#### Task description:
In the entries below, find every line with "click" and copy it.

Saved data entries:
*** Block opens ***
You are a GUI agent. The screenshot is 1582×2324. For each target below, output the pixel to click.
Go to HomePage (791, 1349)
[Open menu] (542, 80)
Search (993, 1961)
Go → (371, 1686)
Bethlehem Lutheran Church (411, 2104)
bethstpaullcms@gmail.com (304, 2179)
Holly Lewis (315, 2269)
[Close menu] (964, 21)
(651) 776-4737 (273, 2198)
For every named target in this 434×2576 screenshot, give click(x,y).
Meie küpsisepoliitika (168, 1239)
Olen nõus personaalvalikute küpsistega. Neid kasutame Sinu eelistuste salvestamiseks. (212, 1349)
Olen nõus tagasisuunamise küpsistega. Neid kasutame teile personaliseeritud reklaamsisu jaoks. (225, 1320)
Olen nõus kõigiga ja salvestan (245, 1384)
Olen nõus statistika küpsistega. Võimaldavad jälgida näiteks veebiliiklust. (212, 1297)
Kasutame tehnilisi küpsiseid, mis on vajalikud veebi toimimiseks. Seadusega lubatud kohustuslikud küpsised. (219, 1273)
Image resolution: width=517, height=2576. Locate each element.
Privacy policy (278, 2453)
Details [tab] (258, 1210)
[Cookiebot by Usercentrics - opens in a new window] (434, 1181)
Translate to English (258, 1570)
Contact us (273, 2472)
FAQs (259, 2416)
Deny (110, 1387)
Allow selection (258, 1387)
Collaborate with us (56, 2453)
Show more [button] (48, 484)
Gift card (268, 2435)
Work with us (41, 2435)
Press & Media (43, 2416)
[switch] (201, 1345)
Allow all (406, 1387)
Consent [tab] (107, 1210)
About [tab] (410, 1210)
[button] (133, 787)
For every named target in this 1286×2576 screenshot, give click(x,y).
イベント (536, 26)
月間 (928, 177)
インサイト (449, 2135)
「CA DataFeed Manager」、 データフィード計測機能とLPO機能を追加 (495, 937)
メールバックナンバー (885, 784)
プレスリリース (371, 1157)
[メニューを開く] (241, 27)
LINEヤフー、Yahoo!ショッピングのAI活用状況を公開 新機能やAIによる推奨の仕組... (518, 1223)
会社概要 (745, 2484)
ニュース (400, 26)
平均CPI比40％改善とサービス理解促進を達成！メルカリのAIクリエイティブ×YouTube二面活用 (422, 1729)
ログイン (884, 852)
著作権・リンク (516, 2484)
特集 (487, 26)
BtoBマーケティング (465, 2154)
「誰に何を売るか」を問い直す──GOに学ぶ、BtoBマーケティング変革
*** Block closes ***
#### Your response:
You are a GUI agent. The screenshot is 1582×2324. For each target below, output the pixel to click.
For every named target in this 434×2576 screenshot, give click(x,y).
For every named target in this 1286×2576 screenshot, give click(x,y).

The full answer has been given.